### SOURCE DOCUMENT ###

A suspected stray missile crashed north of the Cypriot capital, Nicosia, early on Monday, but no one was hurt, Turkish Cypriot officials said.

The explosion occurred around 1 a.m. local time in the region of Tashkent, also known as Vouno, some 20 kilometers (12 miles) northeast of Nicosia, with the impact setting hills ablaze and heard for miles around.

Mustafa Akinci, the Turkish Cypriot leader, linked the incident to military operations in the Middle East but further investigations were under way by the military to establish what it was, he said.

“It is evident it is not something stemming from our soil. … It is one of the bad sides of the war in the region falling into our country,” he said.

Cyprus is close to Syria. Israeli warplanes fired missiles targeting Syrian military positions in Homs and the Damascus outskirts overnight in an attack that killed at least four civilians and wounded another 21.

If verified, it would be the first time that Cyprus has been caught in the crosshairs of military operations in the Middle East, despite its proximity to the region.

Officials were studying debris at the crash site, said Kudret Ozersay, the foreign minister of Northern Cyprus, a breakaway state recognized only by Turkey.

### PROVIDED INFORMATION ###

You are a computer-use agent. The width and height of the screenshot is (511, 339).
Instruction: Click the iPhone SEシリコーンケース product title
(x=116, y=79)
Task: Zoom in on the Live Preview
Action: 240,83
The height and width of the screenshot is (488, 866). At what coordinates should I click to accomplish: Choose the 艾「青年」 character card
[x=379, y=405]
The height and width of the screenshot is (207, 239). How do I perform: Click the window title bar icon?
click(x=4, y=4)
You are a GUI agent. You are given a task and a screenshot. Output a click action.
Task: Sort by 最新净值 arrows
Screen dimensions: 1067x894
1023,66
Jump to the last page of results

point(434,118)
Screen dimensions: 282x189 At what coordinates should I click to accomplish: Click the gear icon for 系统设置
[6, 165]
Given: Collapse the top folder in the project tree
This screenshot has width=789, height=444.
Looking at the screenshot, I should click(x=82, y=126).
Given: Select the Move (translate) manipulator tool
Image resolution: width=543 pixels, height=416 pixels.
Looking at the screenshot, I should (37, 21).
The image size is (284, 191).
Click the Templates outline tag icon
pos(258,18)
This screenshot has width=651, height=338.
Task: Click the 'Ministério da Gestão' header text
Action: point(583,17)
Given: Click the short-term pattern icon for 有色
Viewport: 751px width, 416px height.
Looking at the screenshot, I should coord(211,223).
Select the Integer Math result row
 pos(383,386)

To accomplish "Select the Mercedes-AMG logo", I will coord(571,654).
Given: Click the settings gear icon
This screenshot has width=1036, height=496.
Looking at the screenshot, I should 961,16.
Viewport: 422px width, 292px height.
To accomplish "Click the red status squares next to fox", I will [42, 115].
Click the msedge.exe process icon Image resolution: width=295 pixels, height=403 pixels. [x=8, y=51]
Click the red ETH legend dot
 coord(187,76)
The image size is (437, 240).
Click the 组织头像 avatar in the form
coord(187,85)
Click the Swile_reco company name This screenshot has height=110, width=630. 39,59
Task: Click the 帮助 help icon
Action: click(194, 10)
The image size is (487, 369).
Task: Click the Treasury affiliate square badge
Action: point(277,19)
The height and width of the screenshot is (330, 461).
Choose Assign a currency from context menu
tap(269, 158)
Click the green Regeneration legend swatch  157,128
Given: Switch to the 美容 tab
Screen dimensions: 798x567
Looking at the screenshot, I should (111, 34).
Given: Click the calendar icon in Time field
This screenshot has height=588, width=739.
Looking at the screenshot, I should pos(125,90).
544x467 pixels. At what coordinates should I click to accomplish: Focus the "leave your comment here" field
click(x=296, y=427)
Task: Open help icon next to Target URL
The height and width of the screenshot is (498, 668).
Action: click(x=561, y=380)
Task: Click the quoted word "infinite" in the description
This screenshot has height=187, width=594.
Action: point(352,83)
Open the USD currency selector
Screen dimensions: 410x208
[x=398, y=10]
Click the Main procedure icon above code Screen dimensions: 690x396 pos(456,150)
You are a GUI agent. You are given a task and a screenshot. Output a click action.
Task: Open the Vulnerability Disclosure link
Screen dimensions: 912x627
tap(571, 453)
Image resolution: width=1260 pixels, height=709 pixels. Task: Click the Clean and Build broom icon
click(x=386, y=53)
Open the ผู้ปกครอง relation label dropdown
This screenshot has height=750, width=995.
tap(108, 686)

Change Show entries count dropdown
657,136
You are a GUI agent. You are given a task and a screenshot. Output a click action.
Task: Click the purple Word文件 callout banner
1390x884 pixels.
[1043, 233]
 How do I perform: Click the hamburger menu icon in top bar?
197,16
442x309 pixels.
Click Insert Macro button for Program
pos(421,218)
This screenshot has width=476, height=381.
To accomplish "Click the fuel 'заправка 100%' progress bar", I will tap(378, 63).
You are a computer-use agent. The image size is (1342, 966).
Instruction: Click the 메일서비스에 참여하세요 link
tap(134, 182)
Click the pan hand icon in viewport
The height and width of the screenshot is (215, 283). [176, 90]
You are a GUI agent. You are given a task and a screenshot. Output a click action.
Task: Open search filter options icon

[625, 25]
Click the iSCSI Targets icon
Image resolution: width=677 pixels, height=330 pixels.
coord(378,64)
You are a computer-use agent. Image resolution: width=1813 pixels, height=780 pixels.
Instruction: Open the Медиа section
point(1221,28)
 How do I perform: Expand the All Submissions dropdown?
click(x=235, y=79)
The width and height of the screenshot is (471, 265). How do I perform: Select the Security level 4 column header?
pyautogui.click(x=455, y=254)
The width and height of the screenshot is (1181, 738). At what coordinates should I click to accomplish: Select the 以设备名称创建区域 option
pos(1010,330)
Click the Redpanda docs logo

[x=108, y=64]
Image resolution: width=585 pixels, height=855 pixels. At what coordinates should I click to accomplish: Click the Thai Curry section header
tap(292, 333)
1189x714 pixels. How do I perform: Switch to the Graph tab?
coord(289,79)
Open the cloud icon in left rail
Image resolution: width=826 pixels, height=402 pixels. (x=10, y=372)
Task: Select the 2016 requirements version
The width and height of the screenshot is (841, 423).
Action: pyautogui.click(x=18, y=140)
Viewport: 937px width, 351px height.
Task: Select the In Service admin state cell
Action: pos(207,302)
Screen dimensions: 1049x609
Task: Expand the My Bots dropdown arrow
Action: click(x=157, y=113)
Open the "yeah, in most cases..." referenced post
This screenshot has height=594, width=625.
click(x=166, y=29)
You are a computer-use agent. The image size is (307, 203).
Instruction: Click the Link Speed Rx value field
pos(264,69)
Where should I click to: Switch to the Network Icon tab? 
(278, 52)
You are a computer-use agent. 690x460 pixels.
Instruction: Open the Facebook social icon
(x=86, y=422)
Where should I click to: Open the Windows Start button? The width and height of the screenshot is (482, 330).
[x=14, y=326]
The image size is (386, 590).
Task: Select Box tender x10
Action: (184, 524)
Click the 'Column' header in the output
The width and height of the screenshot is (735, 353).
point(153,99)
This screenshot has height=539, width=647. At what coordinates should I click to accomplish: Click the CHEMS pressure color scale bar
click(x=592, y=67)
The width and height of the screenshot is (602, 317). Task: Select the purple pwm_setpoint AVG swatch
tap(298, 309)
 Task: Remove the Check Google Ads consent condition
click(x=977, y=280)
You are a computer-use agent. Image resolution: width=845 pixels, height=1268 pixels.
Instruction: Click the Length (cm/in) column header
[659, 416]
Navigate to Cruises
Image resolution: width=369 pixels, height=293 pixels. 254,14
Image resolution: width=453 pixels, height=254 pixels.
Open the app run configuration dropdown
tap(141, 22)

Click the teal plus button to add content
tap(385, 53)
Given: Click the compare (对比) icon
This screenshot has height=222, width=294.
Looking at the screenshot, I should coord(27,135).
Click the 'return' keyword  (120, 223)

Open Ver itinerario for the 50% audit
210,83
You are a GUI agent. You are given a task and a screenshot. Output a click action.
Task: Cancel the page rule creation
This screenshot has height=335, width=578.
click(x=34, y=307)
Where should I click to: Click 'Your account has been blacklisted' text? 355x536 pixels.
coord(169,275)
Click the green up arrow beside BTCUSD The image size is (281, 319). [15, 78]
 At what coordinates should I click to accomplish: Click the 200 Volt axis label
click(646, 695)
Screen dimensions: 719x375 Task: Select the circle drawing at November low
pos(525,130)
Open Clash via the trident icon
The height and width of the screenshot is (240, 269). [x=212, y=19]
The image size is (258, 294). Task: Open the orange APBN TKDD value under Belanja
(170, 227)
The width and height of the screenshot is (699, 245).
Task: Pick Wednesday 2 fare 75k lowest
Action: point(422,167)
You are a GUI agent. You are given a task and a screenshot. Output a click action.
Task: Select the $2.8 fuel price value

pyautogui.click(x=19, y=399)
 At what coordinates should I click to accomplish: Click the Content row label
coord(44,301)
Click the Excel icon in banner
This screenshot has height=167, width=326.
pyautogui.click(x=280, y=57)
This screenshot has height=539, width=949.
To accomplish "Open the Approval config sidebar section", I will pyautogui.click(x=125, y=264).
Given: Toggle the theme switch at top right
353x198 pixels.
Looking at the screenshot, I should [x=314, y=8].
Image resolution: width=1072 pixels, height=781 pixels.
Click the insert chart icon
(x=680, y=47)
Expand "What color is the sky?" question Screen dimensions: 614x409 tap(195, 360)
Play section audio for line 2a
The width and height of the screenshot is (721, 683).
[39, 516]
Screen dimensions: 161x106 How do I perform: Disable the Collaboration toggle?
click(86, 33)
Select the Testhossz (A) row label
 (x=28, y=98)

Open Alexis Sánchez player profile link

###

> **EXERCISE REQUIREMENTS**:
1/ According to the news report about the stray missile in Cyprus, about how far from Nicosia did the explosion happen?
2/ Resume the news report about the stray missile in Cyprus from the point where it stops.

> **OUTPUTS FOR THE TASKS**:
1/ About 20 kilometers (12 miles) northeast of Nicosia.

2/
He said it was not immediately clear what caused the crash.

“Initial findings indicate the object that caused the explosion was either an aircraft carrying explosives or a direct explosive (missile). The writings and signs on the debris will allow us to understand exactly what happened soon,” Ozersay said.

A Greek Cypriot military analyst, Andreas Pentaras, said the debris suggested it was a Russian-made S-200 missile.

“An assessment from the pictures made public shows the base of its wings. It has Russian writing on it, so it suggests it is Russian made. Syria uses Russian-made missiles, so a not-so-safe assessment would be it was … an S-200,” Pentaras, a retired army general, told Sigma TV in Cyprus.

Jamming technology could have diverted the missile, he said.

Residents told Cypriot media they saw a light in the sky then three loud explosions were heard for miles around. Tashkent is a small village in the foothills of a mountain range rimming northern Cyprus. Authorities evacuated some homes.